Patients with UC were prospectively enrolled and were given a 300 mg infusion of VDZ at weeks 0, 2, and 6 as an induction therapy and then every 8 weeks as a maintenance therapy. In cases of insufficient response, the interval of maintenance therapy was shortened to every 4 week infusion. Faecal samples were collected at weeks 0, 14, and 54 and 16S rRNA gene microbiome profiling analysis was performed. Clinical remission (CREM), clinical response (CRES), endoscopic mucosal healing (MH) and biochemical response (BioRES) were evaluated. Compositional differences in microbiome were analysed according to CREM, CRES, MH, and BioRES at weeks 0, 14, and 54.

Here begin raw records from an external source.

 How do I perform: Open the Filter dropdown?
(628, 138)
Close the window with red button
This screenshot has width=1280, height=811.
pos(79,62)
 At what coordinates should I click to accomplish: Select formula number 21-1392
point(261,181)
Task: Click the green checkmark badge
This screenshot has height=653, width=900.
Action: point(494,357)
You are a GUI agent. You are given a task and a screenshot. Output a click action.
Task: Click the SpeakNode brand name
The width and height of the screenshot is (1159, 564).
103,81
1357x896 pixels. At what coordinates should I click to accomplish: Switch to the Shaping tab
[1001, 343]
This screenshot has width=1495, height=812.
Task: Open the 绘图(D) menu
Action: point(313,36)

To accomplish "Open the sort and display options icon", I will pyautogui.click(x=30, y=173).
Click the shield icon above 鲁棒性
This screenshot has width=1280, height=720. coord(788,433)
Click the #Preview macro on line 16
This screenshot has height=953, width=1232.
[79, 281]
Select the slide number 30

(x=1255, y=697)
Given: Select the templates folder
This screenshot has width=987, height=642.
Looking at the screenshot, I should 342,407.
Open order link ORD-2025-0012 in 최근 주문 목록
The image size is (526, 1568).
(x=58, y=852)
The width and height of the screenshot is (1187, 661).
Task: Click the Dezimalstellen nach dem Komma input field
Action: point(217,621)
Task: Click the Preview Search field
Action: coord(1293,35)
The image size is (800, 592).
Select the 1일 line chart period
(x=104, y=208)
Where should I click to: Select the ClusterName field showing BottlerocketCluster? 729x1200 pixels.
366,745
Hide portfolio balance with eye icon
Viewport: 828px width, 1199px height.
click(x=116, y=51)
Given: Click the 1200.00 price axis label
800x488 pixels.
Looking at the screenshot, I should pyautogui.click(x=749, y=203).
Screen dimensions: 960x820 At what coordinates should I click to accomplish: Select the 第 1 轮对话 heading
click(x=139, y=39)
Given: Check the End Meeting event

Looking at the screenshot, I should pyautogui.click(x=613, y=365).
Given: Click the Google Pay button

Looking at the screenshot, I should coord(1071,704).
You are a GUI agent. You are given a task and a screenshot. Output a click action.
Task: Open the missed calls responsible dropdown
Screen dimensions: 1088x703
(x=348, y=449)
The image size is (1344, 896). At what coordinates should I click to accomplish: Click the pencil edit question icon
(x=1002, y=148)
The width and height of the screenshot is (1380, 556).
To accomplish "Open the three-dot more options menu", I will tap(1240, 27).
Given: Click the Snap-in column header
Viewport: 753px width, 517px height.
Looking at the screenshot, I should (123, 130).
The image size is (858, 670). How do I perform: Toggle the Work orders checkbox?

Faecal samples were collected from 27 patients and patients were classified according to their outcomes (Table 1). In the analyses regarding species richness (ACE, Chao1, Jackknife, The number of OTUs) and diversity indices (NPShannon, Shannon, Simpson, Phylogenetic Diversity), no significant difference was observed among groups at weeks 0, 14, and 54. There were no significant changes in microbial composition at week 14 and 54, respectively compared to basal level. However, compared to baseline, relative abundance of genus Prevotella showed significant differences between groups which achieved normalsation of C-reactive protein or not (p=0.0394) (Figure 1). In the linear discriminant analysis effect size (LEfSe) analysis, the genus Actinomyces and the species Actinomyces odontolyticus group increased in patients who had no response at efficacy outcomes (achievement of clinical remission, achievement of clinical response, achievement of endoscopic mucosal healing, normalisation of C-reactive protein, and normalisation of faecal calprotectin) at week 14, compared to week 0 (Fig 2A). The genus Clostridium_g24, the species Paraprevotella_uc and PAC001224_s were also significantly increased in the same patient group at week 54 (Fig 2B).
In UC patients treated with VDZ, microbial composition showed differences depending on the achievement of efficacy outcomes. Further studies regarding the causal relationship between microbial composition and outcomes are warranted with a larger number of patients.